Прозвенел звонок на урок. Коридоры снова опустели. Сашка неохотно поплелся в класс. Боря и Миша презрительно взглянули на него. Сашка снисходительно улыбнулся и без страха занял свое место. Так друзья возненавидели его еще сильнее.

Издевательства ужесточились, прибавилось синяков. Сашка не жаловался, так как был уверен в том, что это скоро закончится. Человек не одинок, если у него есть поддержка. Такой опорой стала Верочка, защищавшая товарища перед одноклассниками. Почему она была так добра, Сашка не понимал. Ее опека была настолько пробивной, что все хулиганы только и могли шутить «жених и невеста», но вреда Сашке не причиняли. Так он почти спокойно дожил до долгожданных летних каникул.

– Я поеду к бабушке в Москву, – с гордостью рассказала Вера.

– На все лето? – расстроился Сашка.

– Конечно! Буду с бабушкой по Красной площади гулять. Представляешь?

– Везет тебе!

Сашка подруге не завидовал. Не нужны ему были Кремль и огни большого города. Он лишь хотел провести лето с Верой. Но понял, что проведет его в одиночестве.

– А ты что будешь делать?

– Не знаю.

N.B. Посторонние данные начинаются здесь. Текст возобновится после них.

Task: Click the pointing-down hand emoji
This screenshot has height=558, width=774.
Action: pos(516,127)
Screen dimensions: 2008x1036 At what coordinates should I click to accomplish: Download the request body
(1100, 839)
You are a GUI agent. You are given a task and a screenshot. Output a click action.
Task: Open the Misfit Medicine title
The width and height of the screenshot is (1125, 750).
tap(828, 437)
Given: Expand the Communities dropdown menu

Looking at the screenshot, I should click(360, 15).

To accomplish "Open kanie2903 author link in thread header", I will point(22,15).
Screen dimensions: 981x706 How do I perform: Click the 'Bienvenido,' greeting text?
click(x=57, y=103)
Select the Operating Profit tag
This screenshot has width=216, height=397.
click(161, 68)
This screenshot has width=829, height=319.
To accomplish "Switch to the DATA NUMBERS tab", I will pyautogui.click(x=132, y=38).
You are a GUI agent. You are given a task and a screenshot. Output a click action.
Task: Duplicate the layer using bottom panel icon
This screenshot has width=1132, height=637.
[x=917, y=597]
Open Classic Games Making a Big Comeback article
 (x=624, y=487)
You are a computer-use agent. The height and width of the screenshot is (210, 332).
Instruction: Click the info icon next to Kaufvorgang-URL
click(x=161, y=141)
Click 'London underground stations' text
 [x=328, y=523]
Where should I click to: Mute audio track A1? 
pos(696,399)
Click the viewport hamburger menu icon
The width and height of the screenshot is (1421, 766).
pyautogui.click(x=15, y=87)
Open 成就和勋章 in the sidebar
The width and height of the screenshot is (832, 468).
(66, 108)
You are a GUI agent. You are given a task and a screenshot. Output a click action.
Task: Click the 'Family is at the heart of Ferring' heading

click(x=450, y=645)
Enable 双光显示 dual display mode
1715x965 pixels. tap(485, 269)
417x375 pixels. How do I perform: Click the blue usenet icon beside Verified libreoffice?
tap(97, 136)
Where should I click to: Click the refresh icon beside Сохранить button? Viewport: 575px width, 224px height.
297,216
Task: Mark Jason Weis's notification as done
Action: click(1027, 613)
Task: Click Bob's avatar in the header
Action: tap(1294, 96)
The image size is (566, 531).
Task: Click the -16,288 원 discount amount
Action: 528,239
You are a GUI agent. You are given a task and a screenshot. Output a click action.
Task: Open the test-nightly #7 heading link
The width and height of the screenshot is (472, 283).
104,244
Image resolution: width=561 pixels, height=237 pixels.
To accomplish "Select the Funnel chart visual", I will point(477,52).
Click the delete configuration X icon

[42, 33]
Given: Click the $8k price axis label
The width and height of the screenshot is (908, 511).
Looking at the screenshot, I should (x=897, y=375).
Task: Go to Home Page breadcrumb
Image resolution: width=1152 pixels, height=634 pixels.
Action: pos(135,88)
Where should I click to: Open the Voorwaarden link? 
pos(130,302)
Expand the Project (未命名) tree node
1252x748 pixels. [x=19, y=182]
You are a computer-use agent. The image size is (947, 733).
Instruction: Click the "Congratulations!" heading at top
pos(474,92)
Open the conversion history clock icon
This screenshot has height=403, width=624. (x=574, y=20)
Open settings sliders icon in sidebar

Может, на речку буду ходить или на велосипеде кататься.

– Ясно… Увидимся первого сентября.

В последний майский день Вера, волоча в одной руке портфель да иногда оборачиваясь, постепенно удалялась от школьного двора, Сашкино сердце сжималось от тоски, смутно предчувствовало что-то плохое. «Вдруг больше не увижу?» – подумал маленький Сашка.

Лето выдалось дождливым и длинным. Сашка провел его дома, где думал о Вере, о том, как у нее дела, как проводит время. Наверняка она не скучала, гуляла по Красной площади и не вспоминала друга. Было очень обидно, и Сашка даже не выходил из своей комнаты. Надеялся, что мать спросит: в чем дело, почему грустишь, но вопросов не было.

Первого сентября Сашка искал на праздничной линейке Веру. Среди девочек с высокими белыми бантами ее не было. К Любови Павловне подошла опечаленная женщина в черном платке. Ее губы вяло, безвольно шевелились. Учительница побледнела, и Сашка все понял: Веру он больше не увидит. Но мальчик почему-то не испытывал печали, будто готовился к этому трагичному событию все лето.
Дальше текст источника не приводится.